╭─ Excerpted data

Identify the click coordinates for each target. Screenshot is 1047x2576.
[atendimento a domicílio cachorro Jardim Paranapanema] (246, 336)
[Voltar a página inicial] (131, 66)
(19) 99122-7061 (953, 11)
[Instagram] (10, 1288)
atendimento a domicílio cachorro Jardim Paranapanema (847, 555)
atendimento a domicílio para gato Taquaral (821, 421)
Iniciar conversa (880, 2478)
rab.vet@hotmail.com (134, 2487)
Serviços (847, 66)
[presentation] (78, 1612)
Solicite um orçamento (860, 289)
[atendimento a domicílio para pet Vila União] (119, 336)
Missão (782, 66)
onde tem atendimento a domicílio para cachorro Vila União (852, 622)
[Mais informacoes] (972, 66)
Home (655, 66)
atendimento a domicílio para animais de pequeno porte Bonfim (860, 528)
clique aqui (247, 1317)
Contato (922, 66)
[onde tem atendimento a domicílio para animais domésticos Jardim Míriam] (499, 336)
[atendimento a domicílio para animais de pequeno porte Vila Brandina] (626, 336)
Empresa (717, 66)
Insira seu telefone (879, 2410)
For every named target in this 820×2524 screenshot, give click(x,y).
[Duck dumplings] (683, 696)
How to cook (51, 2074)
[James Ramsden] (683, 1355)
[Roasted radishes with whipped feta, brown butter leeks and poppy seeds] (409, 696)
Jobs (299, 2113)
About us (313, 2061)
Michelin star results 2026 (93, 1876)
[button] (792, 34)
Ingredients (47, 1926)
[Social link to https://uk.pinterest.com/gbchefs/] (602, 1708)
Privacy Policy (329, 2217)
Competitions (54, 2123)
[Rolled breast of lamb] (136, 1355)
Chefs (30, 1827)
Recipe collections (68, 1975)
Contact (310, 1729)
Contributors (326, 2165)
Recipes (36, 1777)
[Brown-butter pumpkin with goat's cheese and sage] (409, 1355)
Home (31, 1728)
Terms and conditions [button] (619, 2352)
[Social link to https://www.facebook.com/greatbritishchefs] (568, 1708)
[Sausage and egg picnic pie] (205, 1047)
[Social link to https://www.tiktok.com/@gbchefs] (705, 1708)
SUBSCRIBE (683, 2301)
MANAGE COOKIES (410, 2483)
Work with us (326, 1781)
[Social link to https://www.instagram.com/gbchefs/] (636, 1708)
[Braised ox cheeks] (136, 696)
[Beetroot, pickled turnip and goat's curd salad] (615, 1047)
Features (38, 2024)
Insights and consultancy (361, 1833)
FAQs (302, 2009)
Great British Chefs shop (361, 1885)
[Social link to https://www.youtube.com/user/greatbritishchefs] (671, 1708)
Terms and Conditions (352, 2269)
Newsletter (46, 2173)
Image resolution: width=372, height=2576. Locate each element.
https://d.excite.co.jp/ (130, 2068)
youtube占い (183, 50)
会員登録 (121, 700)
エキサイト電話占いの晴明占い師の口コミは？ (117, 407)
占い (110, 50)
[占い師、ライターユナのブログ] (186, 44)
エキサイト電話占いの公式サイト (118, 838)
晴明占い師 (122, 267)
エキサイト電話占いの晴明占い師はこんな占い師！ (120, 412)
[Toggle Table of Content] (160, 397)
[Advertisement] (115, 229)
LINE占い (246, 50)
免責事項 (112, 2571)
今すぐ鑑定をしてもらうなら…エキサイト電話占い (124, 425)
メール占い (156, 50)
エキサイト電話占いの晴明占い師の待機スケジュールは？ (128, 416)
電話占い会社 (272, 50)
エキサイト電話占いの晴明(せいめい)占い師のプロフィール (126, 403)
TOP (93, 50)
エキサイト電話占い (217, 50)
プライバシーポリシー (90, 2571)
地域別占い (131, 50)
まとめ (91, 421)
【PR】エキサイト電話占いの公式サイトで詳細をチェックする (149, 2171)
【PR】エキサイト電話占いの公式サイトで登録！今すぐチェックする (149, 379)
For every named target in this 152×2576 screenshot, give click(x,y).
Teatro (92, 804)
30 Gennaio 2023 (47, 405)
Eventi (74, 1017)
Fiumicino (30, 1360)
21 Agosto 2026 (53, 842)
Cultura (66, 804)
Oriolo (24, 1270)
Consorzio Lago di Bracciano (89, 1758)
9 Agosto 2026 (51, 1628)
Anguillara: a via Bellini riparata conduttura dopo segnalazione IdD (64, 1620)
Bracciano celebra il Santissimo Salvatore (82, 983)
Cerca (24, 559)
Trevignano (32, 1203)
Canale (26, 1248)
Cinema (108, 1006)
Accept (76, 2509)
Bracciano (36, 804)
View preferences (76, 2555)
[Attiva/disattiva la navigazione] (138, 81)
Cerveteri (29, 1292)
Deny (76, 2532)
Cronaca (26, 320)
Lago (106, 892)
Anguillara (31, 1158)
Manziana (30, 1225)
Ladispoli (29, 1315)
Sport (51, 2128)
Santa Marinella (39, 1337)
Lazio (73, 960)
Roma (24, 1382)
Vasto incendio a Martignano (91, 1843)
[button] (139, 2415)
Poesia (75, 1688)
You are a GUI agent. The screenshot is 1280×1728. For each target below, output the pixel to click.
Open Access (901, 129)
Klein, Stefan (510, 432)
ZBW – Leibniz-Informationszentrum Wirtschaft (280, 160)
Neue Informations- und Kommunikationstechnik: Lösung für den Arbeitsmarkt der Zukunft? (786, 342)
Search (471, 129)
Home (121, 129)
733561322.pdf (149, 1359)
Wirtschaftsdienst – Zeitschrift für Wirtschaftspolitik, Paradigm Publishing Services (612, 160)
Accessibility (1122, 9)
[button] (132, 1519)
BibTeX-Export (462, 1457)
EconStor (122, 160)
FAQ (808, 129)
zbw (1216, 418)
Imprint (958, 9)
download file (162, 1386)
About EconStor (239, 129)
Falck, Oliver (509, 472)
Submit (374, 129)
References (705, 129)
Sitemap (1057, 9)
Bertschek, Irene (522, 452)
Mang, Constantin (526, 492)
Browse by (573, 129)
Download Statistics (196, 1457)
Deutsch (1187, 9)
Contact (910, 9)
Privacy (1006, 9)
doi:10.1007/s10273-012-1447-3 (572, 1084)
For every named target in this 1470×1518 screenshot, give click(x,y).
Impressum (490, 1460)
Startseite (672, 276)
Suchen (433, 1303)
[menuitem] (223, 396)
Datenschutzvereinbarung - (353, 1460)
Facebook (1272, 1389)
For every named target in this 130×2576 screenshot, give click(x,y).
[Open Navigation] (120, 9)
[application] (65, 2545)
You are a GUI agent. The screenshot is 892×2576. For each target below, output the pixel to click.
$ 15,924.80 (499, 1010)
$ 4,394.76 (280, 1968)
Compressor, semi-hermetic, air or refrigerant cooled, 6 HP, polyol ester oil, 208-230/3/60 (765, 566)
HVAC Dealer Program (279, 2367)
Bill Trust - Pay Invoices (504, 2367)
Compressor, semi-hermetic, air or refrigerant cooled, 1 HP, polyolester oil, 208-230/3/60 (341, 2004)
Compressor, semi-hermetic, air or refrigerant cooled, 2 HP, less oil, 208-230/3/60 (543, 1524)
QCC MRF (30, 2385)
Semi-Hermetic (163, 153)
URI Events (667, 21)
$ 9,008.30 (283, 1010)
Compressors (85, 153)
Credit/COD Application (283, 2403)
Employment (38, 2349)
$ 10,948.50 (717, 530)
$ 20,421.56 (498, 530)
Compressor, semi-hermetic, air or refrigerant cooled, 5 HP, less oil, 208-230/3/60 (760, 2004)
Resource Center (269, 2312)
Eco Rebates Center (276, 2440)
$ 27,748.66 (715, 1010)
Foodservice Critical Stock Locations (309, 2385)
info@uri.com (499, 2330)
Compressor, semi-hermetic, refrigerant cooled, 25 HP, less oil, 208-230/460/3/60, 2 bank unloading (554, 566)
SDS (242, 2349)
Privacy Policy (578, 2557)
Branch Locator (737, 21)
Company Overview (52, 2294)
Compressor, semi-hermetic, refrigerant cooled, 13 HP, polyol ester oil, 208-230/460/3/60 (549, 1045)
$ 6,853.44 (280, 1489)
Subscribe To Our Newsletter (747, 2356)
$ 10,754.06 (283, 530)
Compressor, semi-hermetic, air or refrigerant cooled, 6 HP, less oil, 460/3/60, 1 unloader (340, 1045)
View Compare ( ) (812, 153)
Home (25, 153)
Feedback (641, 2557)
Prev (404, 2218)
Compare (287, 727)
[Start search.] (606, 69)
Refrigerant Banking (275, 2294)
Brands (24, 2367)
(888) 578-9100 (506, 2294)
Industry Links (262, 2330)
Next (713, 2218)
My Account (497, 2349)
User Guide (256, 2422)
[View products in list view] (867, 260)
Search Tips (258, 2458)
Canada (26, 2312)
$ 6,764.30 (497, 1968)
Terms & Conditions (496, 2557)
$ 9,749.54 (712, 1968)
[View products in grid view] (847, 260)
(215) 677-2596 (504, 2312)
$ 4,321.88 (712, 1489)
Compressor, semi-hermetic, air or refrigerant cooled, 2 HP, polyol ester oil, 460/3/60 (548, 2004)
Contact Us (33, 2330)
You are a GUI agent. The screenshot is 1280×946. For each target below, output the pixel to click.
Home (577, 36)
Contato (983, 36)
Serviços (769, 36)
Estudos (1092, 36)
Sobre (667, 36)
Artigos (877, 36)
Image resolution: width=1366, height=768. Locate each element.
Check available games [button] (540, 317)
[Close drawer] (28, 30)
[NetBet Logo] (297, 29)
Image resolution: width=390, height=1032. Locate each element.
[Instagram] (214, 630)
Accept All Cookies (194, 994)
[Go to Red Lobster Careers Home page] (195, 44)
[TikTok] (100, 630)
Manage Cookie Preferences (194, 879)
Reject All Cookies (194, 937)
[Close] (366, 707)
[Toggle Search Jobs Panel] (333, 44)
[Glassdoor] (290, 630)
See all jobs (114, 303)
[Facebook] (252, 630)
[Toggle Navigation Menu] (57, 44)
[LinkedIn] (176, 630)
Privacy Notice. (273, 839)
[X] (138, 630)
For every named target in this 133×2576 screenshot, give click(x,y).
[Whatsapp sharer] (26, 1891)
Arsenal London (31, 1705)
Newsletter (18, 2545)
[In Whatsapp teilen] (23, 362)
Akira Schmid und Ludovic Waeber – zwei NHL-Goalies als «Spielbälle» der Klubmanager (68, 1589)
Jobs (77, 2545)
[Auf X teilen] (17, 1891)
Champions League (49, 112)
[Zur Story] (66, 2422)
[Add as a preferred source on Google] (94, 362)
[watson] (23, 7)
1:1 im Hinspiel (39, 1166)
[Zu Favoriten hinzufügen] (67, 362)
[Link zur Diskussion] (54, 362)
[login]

╰─

Taking the entries above, write out exactly the lines starting with the line containing "LINE占い (246, 50)" and going on through the line containing "Bracciano (36, 804)", both included, and nothing else.

> [Task response]
LINE占い (246, 50)
免責事項 (112, 2571)
今すぐ鑑定をしてもらうなら…エキサイト電話占い (124, 425)
メール占い (156, 50)
エキサイト電話占いの晴明占い師の待機スケジュールは？ (128, 416)
電話占い会社 (272, 50)
エキサイト電話占いの晴明(せいめい)占い師のプロフィール (126, 403)
TOP (93, 50)
エキサイト電話占い (217, 50)
プライバシーポリシー (90, 2571)
地域別占い (131, 50)
まとめ (91, 421)
【PR】エキサイト電話占いの公式サイトで詳細をチェックする (149, 2171)
【PR】エキサイト電話占いの公式サイトで登録！今すぐチェックする (149, 379)
For every named target in this 152×2576 screenshot, give click(x,y).
Teatro (92, 804)
30 Gennaio 2023 (47, 405)
Eventi (74, 1017)
Fiumicino (30, 1360)
21 Agosto 2026 (53, 842)
Cultura (66, 804)
Oriolo (24, 1270)
Consorzio Lago di Bracciano (89, 1758)
9 Agosto 2026 (51, 1628)
Anguillara: a via Bellini riparata conduttura dopo segnalazione IdD (64, 1620)
Bracciano celebra il Santissimo Salvatore (82, 983)
Cerca (24, 559)
Trevignano (32, 1203)
Canale (26, 1248)
Cinema (108, 1006)
Accept (76, 2509)
Bracciano (36, 804)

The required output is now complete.